Reproduce the records below line for line without changing a word, and leave the pictures out of your output.

- **EXTRACTED INFORMATION**
+===+
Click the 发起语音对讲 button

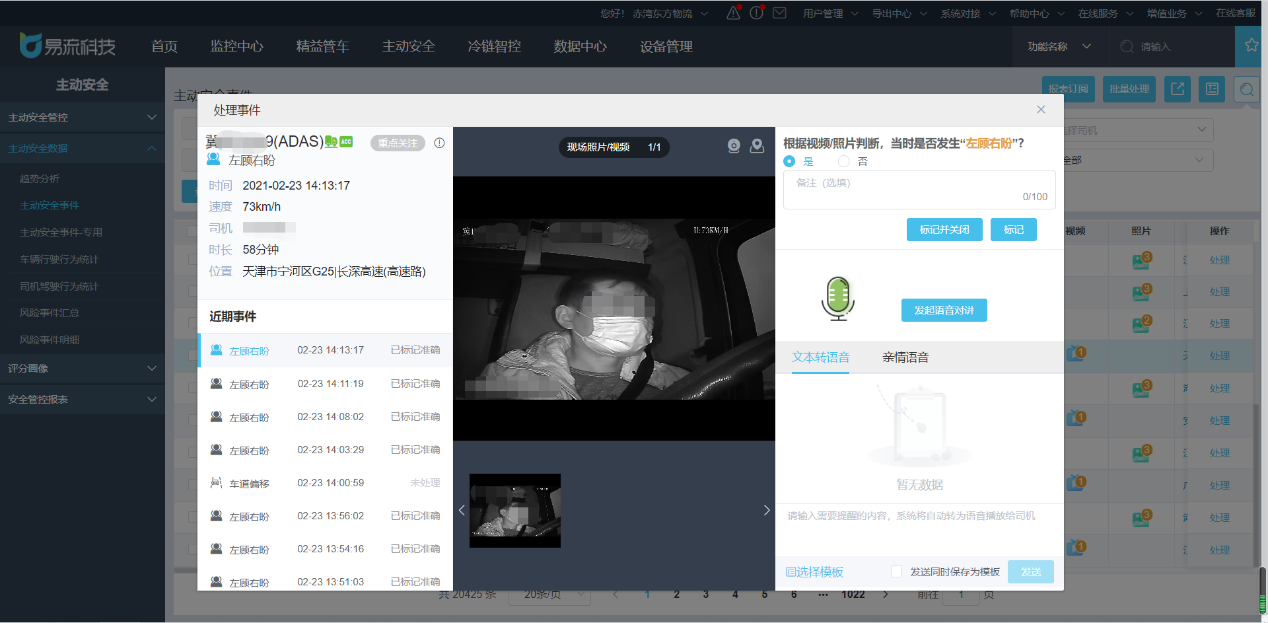pyautogui.click(x=944, y=310)
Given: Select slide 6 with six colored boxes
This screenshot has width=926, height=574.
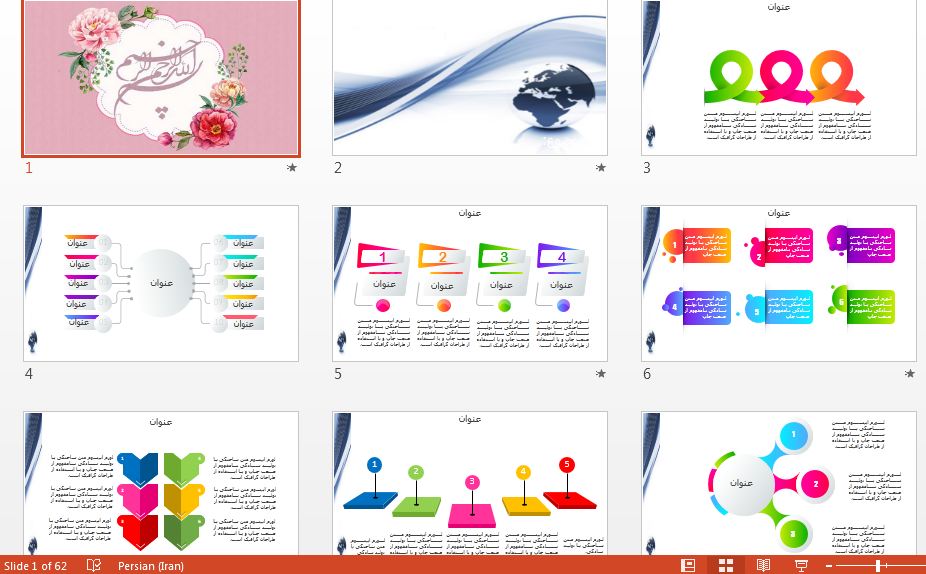Looking at the screenshot, I should [779, 283].
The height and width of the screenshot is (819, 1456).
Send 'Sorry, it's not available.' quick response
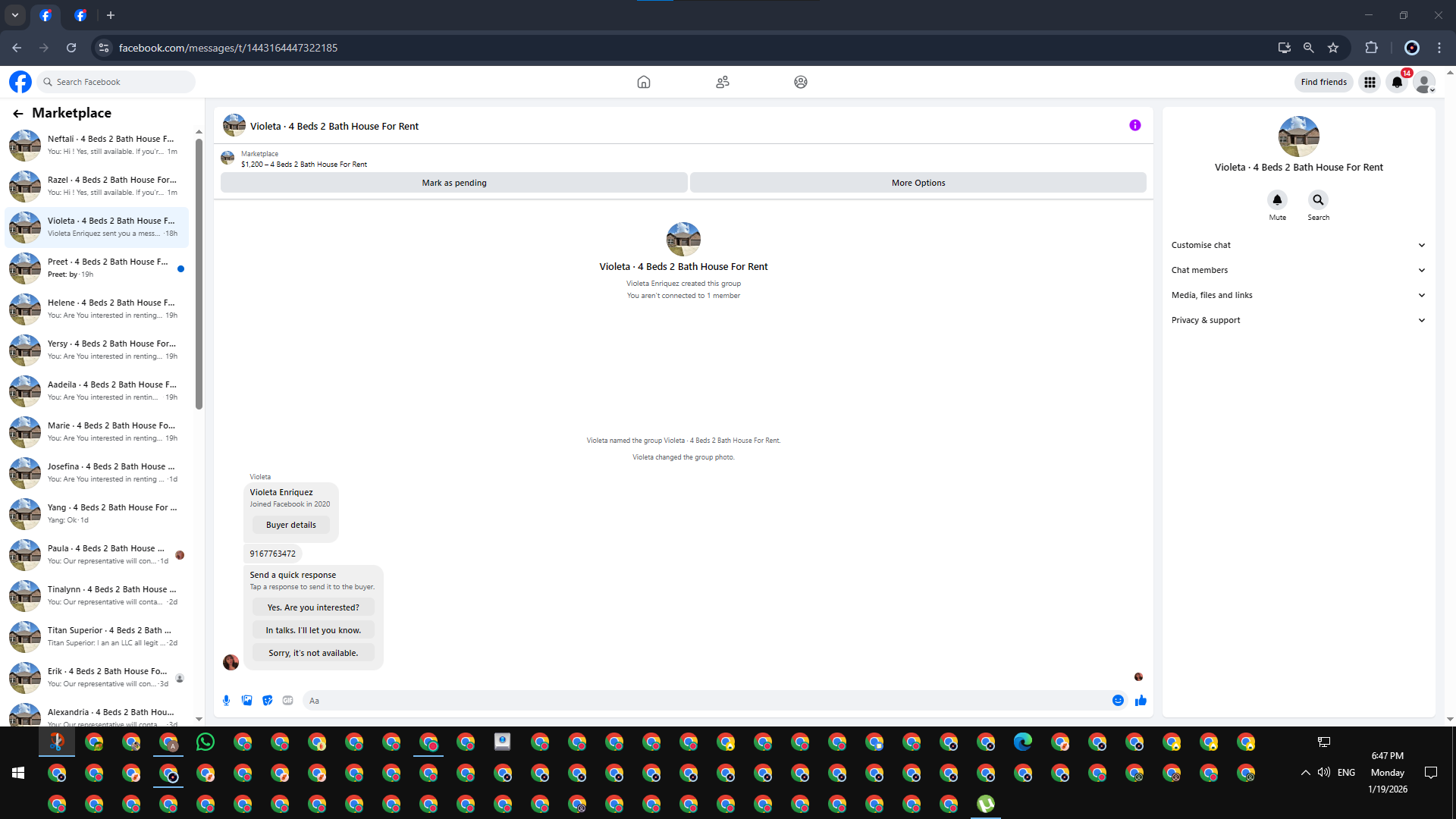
+===+
- **TASK SOLUTION**
Click the 发起语音对讲 button

pyautogui.click(x=944, y=310)
Given: Select slide 6 with six colored boxes
This screenshot has width=926, height=574.
Looking at the screenshot, I should [779, 283].
The height and width of the screenshot is (819, 1456).
Send 'Sorry, it's not available.' quick response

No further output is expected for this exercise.